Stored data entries
......

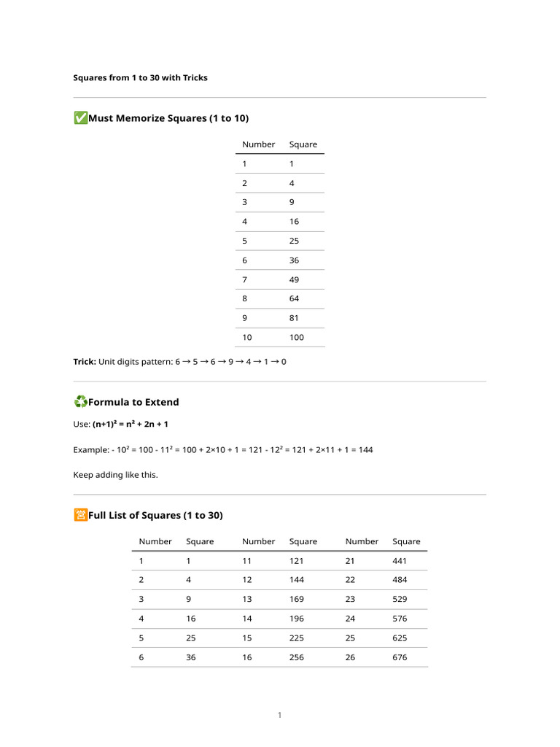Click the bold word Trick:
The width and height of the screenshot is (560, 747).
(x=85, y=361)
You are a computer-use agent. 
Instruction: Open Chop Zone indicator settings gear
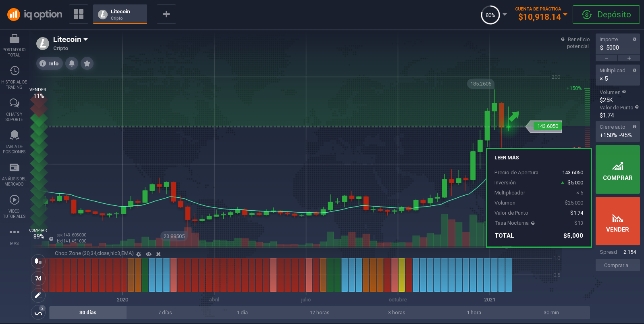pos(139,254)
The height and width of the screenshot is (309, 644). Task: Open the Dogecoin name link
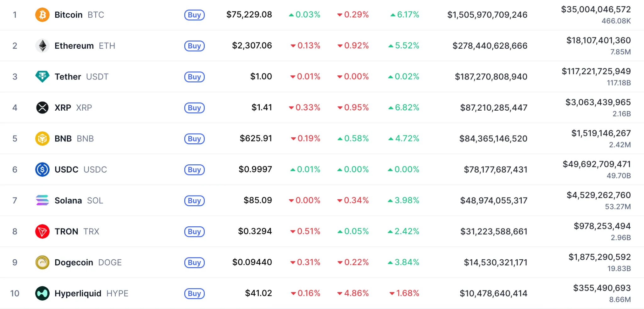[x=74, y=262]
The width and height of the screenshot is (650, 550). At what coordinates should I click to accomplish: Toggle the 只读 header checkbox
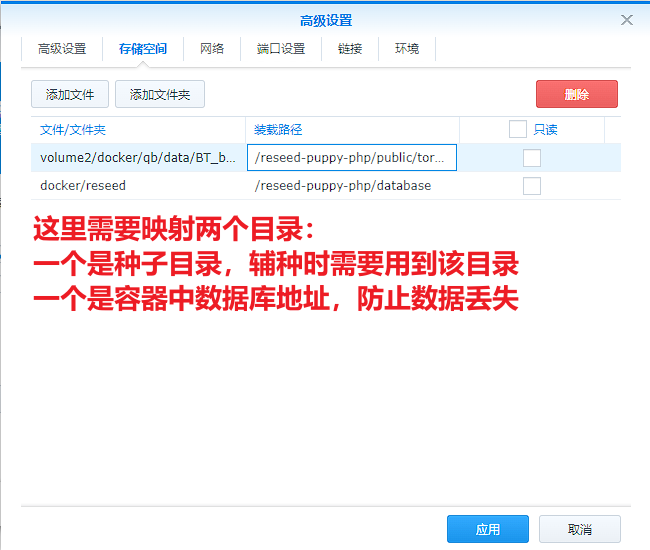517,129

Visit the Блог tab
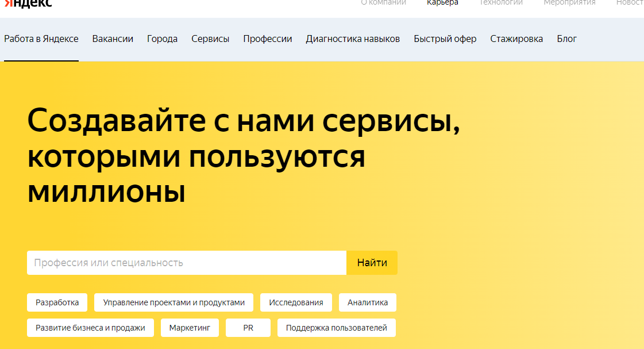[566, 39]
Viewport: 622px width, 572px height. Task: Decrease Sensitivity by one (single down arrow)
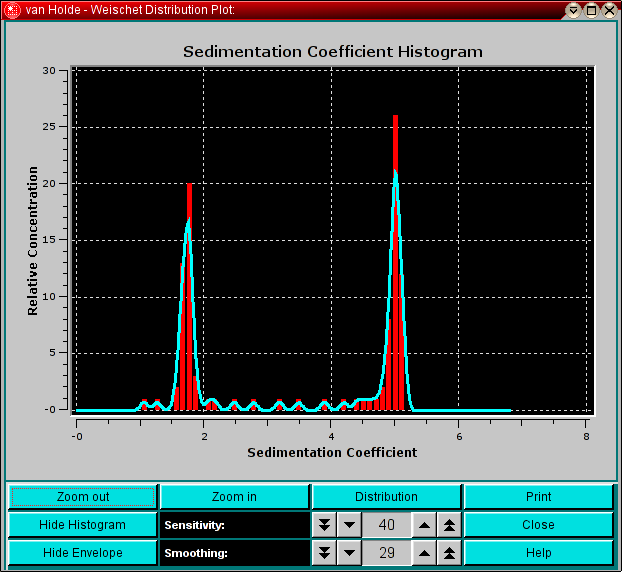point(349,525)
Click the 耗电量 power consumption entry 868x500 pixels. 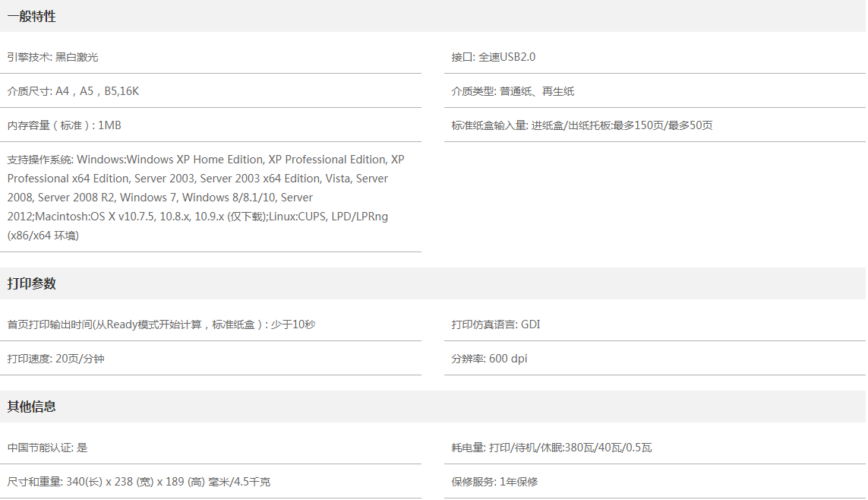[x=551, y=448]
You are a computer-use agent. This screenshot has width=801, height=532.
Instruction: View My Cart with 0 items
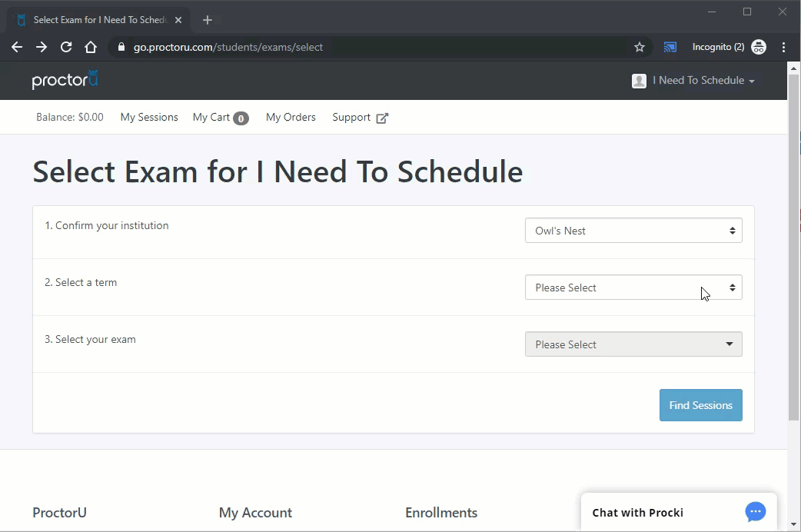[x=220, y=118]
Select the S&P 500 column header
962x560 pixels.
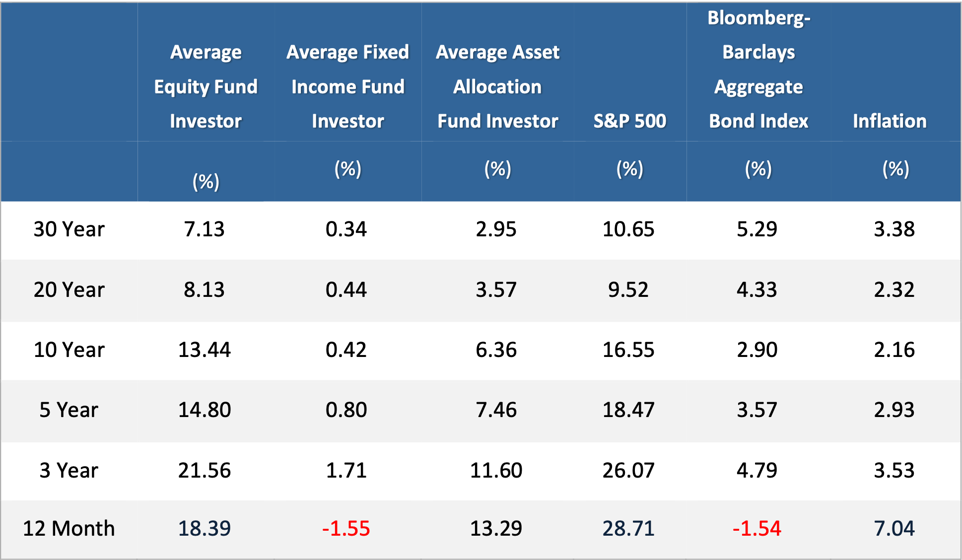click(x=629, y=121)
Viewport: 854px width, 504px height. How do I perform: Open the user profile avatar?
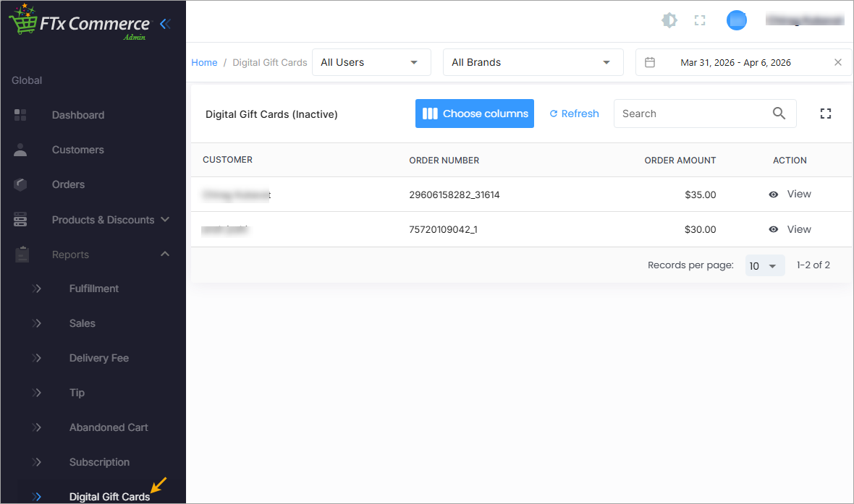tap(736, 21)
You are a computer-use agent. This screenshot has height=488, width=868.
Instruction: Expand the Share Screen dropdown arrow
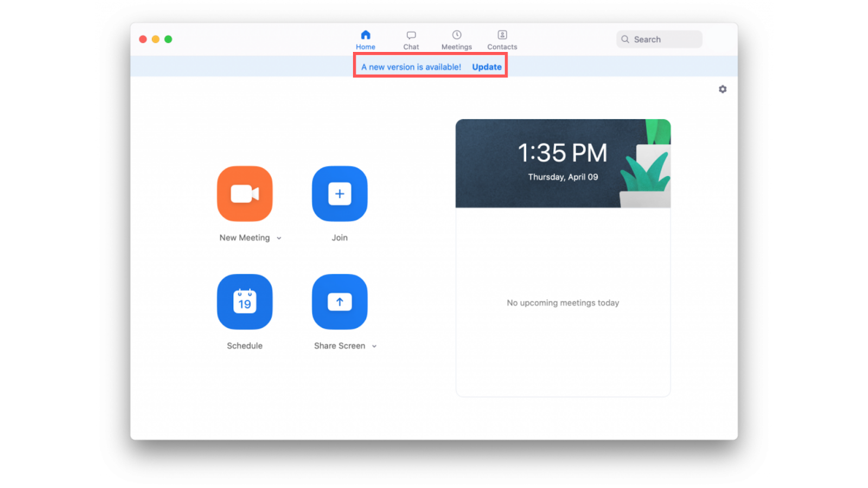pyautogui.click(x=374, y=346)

......

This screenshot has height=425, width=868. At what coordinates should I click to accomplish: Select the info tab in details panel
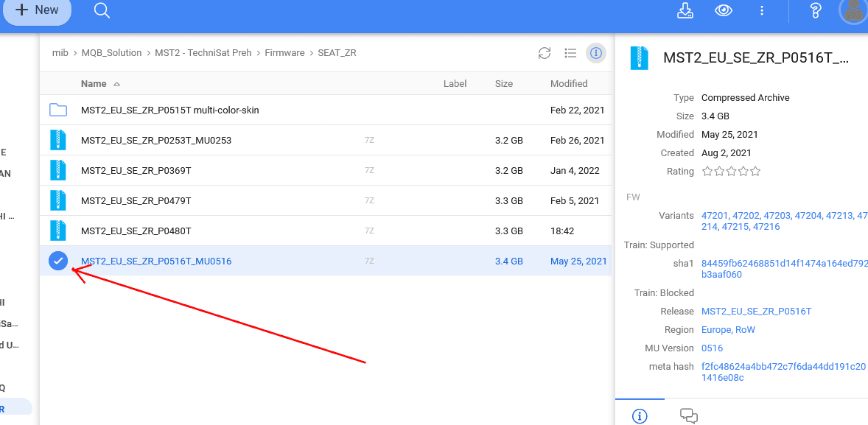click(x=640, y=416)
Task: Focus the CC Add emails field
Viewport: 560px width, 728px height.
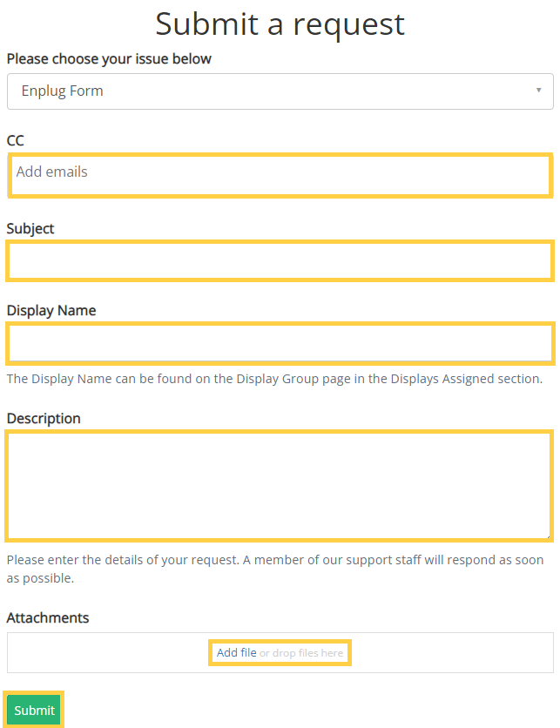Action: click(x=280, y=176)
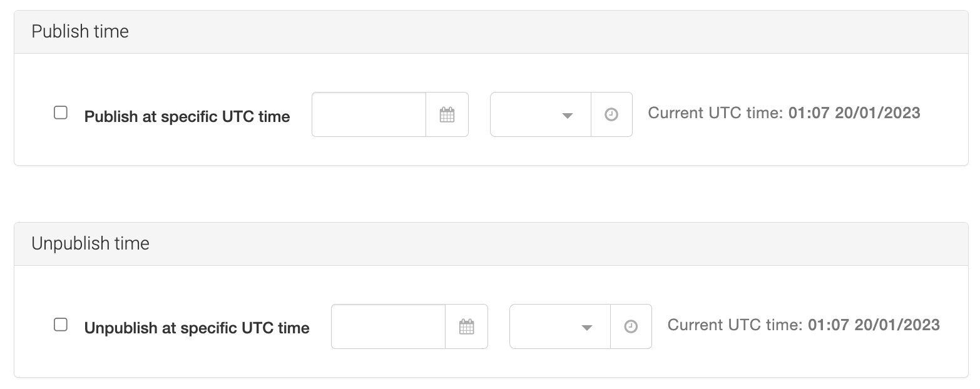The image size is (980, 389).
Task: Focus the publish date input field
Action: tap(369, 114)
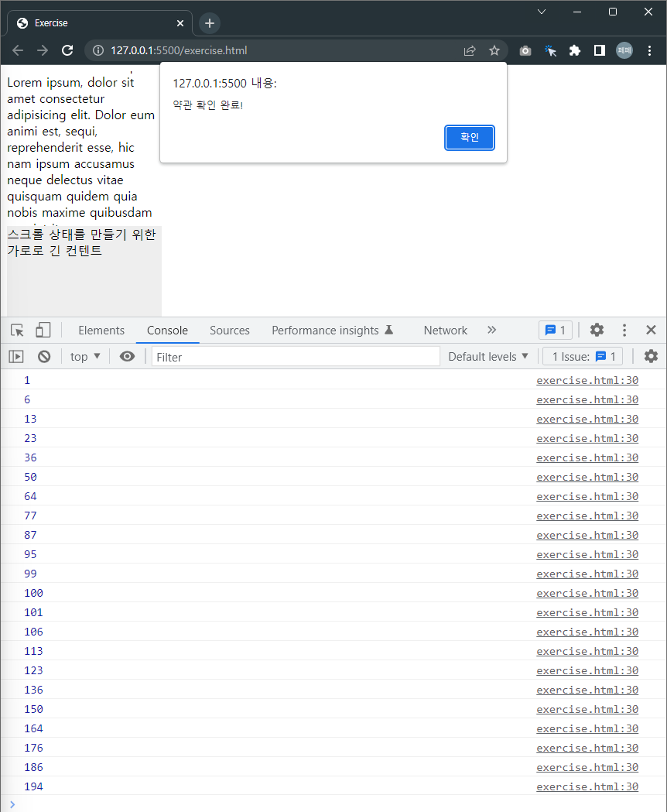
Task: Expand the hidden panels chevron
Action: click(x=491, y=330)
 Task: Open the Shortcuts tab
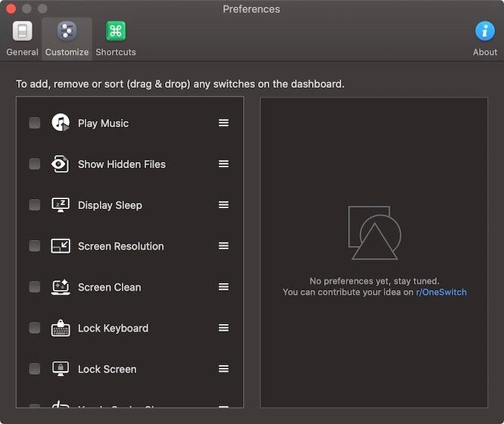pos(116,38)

......

### Try it
Pull every line holding "agent" out of the records.

### Result of this exercise
You are a computer-use agent. 
You are a computer-use agent. This screenshot has width=801, height=532.
You are a computer-use agent. This screenshot has height=488, width=868.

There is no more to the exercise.